Abstract

The Rules of Procedure and Evidence of the ICTY are the first coherent body of principles governing the prosecution of violations of international humanitarian law, or indeed international law, to be constructed. The Rules and the practice of the ICTY in their creation and application reveal a profoundly ambitious exercise: the moulding of rules of evidence and procedure which encapsulate fundamental principles specific to the trying of international crimes. The need for expedition in the trying of enormously complex cases and the requirements of fairness and strict adherence to human rights principles compete inside a framework devoid of the history and structure of rules and procedures developed in domestic criminal law jurisdictions.
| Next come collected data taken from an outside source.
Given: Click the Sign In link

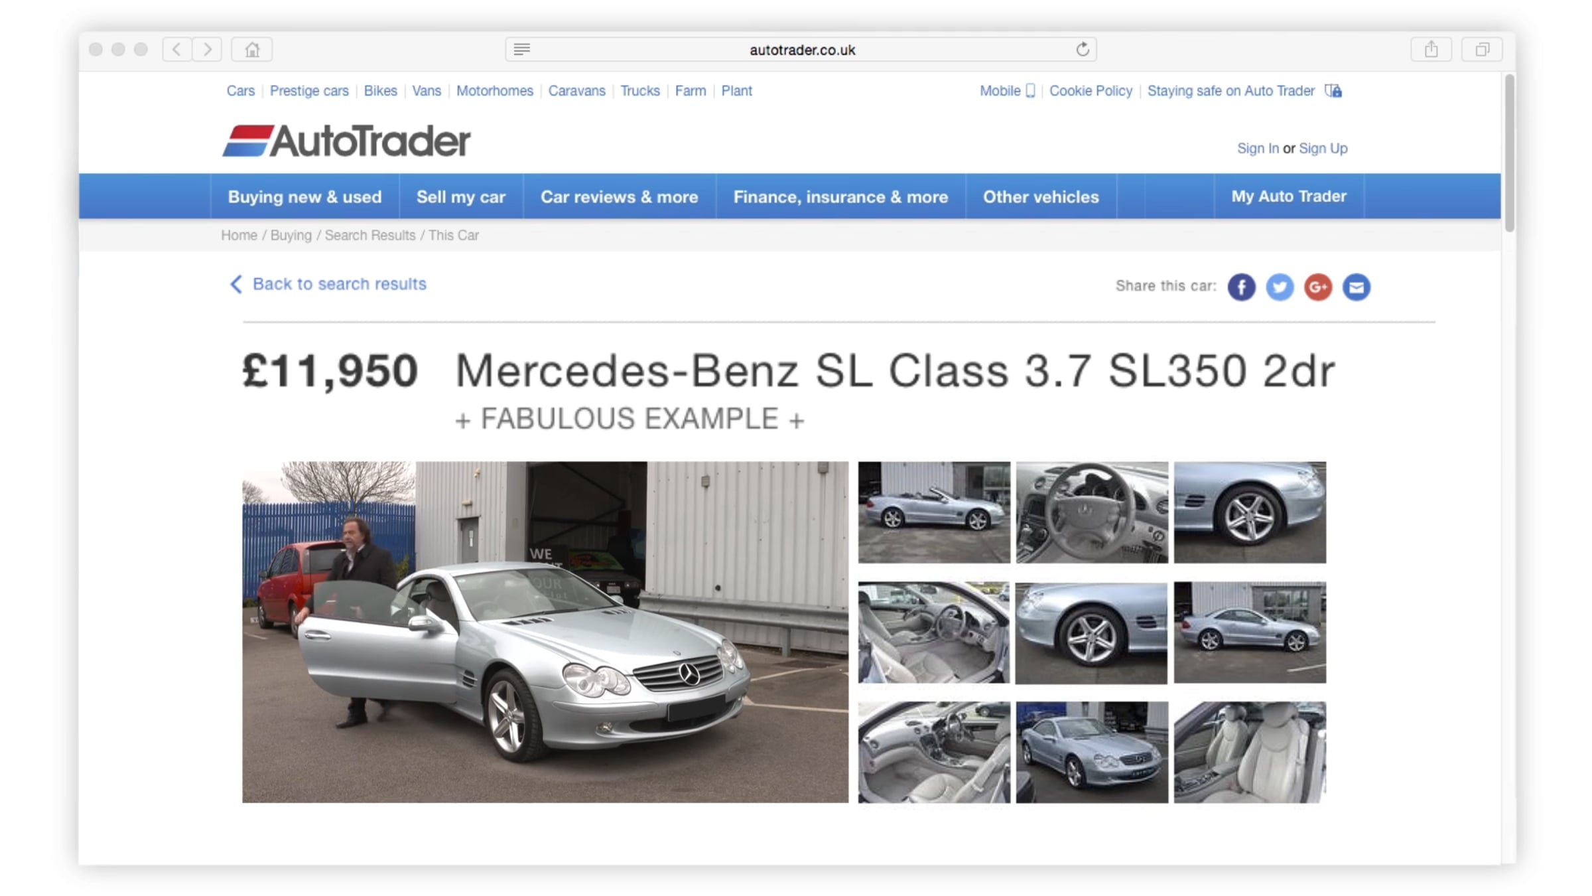Looking at the screenshot, I should [x=1258, y=149].
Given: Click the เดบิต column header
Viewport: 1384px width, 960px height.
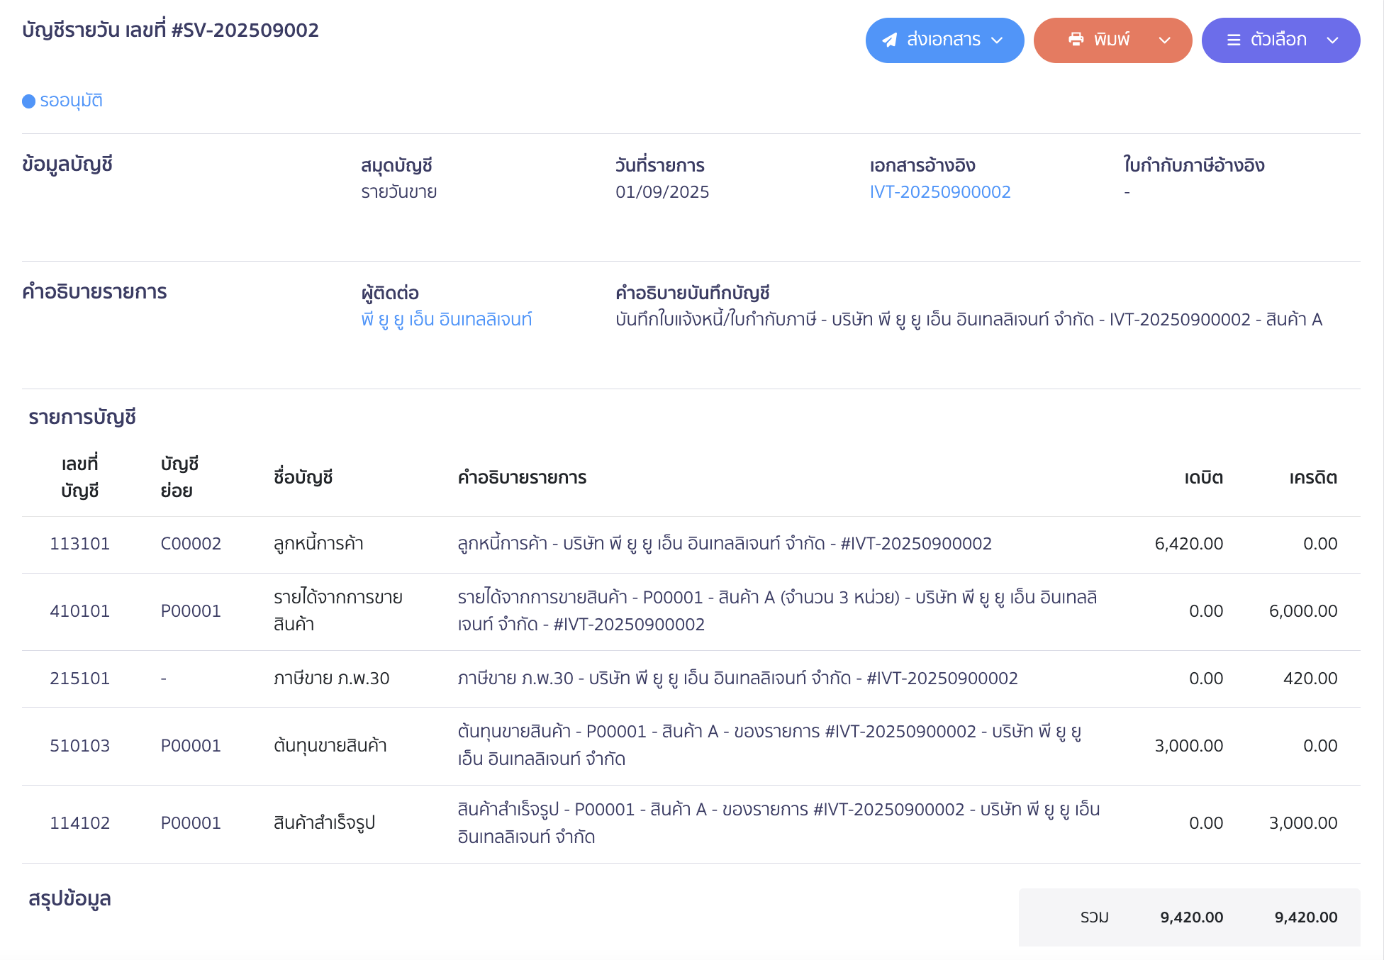Looking at the screenshot, I should (1203, 478).
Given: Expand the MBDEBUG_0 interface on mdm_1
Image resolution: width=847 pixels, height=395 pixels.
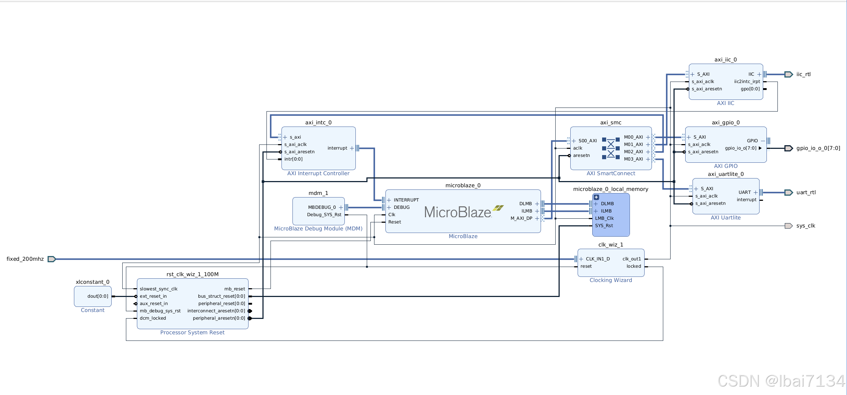Looking at the screenshot, I should pos(341,207).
While the framework of the International Tribunal is ostensibly adversarial, the Rules encapsulate concepts borrowed from the continental and common law systems of criminal law. To achieve this, the ICTY has pursued a level of flexibility in the process of creating, amending and interpreting its Rules with a frequency unknown to any other jurisdiction before it. This article will first examine the human rights guarantees enshrined in the Statute of the ICTY and how they have been interpreted given the sometimes competing need to expedite proceedings. Secondly, the unique rules governing the presentation and admissibility of evidence, and in particular Rule 89 and relevant jurisprudence, will be considered. Thirdly, it will discuss some of the case management innovations which have been implemented to increase the flexibility in pre-trial and trial procedures in an attempt to expedite trials. In particular, the procedures implemented in the Kordic case, the longest and most complex trial tried before the International Tribunal, are studied. The article concludes with an analysis of some recent amendments to the Rules. In doing so, the ICTY approach will occasionally be compared with that taken in the Statute and Rules of Procedure and Evidence of the International Criminal Court (ICC). The tension in the ICTY between the expedition of trials and the protection of the rights of the accused will be revealed. The increasing move toward flexibility in the rules of admissibility of evidence reveals such a tension, for instance, with the right of an accused to cross-examine witnesses.